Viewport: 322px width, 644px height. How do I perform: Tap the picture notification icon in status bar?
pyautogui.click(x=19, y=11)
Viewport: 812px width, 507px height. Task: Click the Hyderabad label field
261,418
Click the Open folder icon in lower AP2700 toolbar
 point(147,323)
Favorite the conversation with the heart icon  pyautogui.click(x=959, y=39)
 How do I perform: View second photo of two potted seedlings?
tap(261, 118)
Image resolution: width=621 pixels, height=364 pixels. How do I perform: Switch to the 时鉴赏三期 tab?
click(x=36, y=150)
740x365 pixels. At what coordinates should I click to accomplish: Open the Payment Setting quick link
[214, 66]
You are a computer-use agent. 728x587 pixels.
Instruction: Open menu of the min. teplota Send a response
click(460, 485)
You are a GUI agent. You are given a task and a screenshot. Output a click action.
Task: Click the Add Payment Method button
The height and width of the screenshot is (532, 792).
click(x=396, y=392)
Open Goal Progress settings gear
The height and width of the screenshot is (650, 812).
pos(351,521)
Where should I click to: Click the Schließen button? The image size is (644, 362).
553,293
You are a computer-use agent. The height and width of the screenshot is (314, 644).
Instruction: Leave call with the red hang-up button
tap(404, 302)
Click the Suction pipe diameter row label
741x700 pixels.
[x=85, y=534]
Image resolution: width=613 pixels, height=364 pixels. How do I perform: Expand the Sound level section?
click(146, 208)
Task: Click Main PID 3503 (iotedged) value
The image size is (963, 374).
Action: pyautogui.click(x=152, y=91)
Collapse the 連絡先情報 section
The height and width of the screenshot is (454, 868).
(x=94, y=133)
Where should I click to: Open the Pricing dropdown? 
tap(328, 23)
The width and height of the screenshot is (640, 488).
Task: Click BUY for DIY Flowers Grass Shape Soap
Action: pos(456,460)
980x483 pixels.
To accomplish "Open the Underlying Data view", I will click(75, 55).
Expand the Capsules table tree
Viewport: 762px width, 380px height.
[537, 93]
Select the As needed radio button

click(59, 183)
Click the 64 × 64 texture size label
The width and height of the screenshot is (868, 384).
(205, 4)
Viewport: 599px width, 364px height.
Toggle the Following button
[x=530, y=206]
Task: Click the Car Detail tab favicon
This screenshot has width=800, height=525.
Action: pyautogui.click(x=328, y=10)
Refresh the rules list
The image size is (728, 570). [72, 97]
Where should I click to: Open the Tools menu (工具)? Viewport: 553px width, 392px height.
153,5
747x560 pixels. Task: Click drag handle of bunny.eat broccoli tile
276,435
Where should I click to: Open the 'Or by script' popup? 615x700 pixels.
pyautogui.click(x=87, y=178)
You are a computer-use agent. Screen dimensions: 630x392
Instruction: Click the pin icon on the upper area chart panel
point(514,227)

*TASK OBJECTIVE*
The word "agent" may appear in several lines of the data; count those lines and give only the number.

*OUTPUT FOR THIS TASK*
4